Vernon K. Stevenson, now deceased, was, in his lifetime, administrator of this estate. An accounting proceeding, instituted by him. as such administrator, was pending in this court at the time of his death. In December, 1888, the Surrogate, by a written memorandum for counsel, announced the conclusion he had reached in regard to certain exceptions that had been taken to the report of. a referee, to whom the account and the objections thereto had been submitted.
As to one of the matters in controversy, leave was given the accounting party to offer additional evidence. Such evidence was afterward, and in Mr. Stevenson’s lifetime, introduced; but the issue upon which it bears has not been passed upon by the Surrogate, and no decree has been entered, settling, in whole or in part, the administrator’s account. The *238petitioners, who are children of the decedent Smith, now pray that the accounting proceeding be revived and continued against the widow of Mr. Stevenson, who has lately been appointed his administratrix.

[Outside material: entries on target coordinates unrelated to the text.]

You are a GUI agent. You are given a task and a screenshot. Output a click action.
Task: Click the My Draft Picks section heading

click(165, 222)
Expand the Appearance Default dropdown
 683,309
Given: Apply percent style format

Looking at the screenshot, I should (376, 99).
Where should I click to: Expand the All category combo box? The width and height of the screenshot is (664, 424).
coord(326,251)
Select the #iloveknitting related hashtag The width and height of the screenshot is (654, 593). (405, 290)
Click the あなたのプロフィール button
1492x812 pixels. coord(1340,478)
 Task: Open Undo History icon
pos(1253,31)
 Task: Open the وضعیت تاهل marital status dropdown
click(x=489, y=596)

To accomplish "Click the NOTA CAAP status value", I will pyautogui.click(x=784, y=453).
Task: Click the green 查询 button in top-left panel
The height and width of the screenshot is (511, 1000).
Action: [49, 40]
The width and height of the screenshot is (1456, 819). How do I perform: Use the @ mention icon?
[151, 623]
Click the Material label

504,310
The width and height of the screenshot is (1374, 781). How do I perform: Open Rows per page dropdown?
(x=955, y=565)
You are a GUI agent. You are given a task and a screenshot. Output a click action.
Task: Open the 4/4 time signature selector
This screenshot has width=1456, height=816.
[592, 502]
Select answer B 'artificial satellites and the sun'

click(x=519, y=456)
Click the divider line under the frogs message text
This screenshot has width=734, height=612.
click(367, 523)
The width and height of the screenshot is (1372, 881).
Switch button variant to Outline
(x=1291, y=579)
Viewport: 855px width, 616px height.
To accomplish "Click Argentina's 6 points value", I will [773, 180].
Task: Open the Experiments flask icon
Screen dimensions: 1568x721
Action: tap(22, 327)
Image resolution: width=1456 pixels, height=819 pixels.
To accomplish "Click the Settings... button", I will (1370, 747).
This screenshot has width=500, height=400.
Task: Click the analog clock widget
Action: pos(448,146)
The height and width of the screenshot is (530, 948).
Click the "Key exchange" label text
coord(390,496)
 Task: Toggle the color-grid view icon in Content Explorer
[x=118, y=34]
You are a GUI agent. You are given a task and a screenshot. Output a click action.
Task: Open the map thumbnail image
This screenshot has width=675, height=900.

It is admitted that, prior to the recent amendment of § 2606 of the Code of Civil Procedure (see L. 1884, ch. 399), the Surrogate had no jurisdiction to cite A., as executor or administrator of B., to account for B.’s dealings, as executor or administrator of C-, with C.’s estate; except for such assets of C. as had come into A.’s possession (Dakin v. Demming, 6 Paige, 95; Montross v. Wheeler, 4 Lans., 99 ; Farnsworth v. Oliphant, 19 Barb., 30; Le Count v. Le Count, 1 Dem., 29 ; Bunnell v. Ranney, 2 id., 327).
But by § 2606, as it now reads, the Surrogate can require an accounting from a representative of a deceased executor or administrator, just as he might require it from the deceased executor or administrator himself, after the revocation of his letters. There is no doubt, therefore, that, in a new proceeding, this administratrix can be directed to render a full account of her husband’s management of decedent’s estate. I am convinced, however, that the proceeding, which has abated by Mr. Stevenson’s death, cannot be revived.
In Leavy v. Gardner the Special Term of the Court of Common Pleas permitted an action to foreclose a mechanic’s lien to be continued, after the death of the defendant, against the defendant’s executor. Its action was reversed at General Term, and the reversal affirmed by the Court of Appeals (63 N. Y., 624), upon the ground that the proceeding thus allowed to *239be continued was not an action, within the meaning of the Code, but was a special proceeding-, to which the Code provisions, respecting the revival of actions, had no application.
I am unable to find any reason for upholding, in the case at bar, the contention of this petitioner’s counsel, that might not, in the case of Leavy v. Gardner, have been urged with equal or greater pertinency in behalf of the plaintiff Leavy. Section 755, which provides that actions shall not abate if the cause of action survives, does not apply to Surrogates’ courts, but | 765 is expressly made applicable thereto by subdivision 6 of § 3347. This section 765 forms part of title 4 of chapter 8 (the title that treats of “ Proceedings upon the death of a party”), and declares that nothing in the title contained shall authorize the entry of a judgment against a party who dies before a verdict, report or decision is actually rendered against him, but that, in such case, the verdict, report or decision is absolutely void.
No “ decision,” within the meaning of that word in the section just quoted, has been rendered, as to any of the matters at issue in the accounting proceeding (Adams v. Nellis, 59 How. Pr., 385; Weyman v. Bank, id., 331); therefore no decree can ever be entered.